ASSIGNMENT: Pull out every line of the listing below where "button" appears.
=======
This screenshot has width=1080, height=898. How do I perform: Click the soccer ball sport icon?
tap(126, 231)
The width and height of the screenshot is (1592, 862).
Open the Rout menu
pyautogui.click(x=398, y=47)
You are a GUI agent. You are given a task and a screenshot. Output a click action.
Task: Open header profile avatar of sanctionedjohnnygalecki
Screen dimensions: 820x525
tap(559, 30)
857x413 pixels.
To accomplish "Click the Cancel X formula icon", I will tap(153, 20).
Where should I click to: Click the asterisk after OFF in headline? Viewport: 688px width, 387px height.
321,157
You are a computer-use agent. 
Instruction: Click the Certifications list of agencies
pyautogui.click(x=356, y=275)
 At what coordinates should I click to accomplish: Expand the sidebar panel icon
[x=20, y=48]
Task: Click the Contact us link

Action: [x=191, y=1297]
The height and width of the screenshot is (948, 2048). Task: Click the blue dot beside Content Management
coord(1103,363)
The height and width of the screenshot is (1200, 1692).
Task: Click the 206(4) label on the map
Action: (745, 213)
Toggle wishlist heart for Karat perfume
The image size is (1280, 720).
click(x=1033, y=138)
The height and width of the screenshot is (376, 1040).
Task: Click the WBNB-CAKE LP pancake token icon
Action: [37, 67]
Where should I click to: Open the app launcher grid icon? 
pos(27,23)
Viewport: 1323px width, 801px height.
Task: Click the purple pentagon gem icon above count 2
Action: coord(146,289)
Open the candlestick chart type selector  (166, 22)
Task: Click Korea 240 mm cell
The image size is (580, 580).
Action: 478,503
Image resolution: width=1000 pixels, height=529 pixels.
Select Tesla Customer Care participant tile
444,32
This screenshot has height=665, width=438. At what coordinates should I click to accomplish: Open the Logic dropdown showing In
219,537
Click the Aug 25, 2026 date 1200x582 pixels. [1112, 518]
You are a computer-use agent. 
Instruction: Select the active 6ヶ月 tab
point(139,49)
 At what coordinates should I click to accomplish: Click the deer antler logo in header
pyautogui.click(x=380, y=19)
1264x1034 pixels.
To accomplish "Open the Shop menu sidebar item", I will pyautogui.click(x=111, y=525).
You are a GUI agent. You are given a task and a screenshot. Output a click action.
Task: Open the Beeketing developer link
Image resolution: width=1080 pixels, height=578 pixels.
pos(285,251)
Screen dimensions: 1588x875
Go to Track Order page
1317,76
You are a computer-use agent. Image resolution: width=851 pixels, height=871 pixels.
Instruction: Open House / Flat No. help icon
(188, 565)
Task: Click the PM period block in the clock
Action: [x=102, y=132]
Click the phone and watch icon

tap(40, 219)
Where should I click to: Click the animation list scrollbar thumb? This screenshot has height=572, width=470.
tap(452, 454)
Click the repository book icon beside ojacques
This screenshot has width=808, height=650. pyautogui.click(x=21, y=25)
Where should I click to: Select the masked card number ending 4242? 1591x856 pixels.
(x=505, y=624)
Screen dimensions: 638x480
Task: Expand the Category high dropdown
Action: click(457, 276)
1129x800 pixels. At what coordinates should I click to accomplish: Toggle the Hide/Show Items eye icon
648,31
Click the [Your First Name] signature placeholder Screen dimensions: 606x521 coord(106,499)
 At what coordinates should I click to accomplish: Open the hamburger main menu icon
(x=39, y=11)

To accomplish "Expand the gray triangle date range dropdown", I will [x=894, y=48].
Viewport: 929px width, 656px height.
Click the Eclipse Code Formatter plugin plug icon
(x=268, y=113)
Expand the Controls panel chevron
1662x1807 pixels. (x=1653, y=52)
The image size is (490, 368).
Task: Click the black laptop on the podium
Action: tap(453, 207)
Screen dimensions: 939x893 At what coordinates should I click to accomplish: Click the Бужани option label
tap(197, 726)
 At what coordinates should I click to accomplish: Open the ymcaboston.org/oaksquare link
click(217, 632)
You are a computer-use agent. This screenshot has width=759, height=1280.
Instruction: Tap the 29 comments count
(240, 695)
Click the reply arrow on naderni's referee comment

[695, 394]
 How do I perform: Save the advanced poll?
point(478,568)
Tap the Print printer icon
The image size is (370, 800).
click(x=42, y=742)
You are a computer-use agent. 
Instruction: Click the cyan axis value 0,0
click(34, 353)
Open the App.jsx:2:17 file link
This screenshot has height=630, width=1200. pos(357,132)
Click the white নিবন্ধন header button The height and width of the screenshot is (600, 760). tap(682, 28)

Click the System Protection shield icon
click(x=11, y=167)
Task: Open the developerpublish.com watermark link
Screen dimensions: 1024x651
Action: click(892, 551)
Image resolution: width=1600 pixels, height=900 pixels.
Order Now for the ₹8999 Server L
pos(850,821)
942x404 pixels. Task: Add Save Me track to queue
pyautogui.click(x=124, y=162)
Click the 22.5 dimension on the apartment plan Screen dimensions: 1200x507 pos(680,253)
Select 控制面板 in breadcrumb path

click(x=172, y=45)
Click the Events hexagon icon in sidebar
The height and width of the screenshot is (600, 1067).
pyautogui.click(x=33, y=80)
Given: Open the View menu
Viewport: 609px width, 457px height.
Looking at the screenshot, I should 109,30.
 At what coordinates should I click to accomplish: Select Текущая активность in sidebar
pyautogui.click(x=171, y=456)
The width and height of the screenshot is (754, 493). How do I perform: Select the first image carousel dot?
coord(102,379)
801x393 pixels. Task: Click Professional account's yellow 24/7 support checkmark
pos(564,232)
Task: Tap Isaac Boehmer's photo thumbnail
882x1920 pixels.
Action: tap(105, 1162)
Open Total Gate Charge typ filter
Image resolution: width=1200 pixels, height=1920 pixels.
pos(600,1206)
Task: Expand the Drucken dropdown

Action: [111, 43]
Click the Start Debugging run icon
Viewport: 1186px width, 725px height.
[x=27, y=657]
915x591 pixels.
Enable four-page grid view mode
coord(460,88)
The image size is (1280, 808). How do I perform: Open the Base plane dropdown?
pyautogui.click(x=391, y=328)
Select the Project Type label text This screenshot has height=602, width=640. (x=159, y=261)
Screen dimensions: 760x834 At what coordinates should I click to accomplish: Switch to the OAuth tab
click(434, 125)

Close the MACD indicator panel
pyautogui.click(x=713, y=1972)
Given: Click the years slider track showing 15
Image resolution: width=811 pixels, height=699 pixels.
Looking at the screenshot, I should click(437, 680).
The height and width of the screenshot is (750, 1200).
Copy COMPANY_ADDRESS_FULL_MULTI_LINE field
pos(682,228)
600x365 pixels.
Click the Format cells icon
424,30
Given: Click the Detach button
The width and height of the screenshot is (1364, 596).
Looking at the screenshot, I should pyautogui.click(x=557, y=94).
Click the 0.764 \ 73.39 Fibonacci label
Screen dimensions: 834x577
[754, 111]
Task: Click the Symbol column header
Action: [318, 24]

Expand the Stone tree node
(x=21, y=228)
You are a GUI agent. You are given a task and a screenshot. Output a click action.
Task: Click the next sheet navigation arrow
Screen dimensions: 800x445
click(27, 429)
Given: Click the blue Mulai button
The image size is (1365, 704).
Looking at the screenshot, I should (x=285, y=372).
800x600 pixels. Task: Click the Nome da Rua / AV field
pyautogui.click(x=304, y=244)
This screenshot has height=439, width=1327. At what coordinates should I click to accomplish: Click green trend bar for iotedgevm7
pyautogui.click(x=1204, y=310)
=======
THE COMPLETED TASK:
Click the white নিবন্ধন header button The height and width of the screenshot is (600, 760). tap(682, 28)
Given: Click the Detach button
Given: Click the blue Mulai button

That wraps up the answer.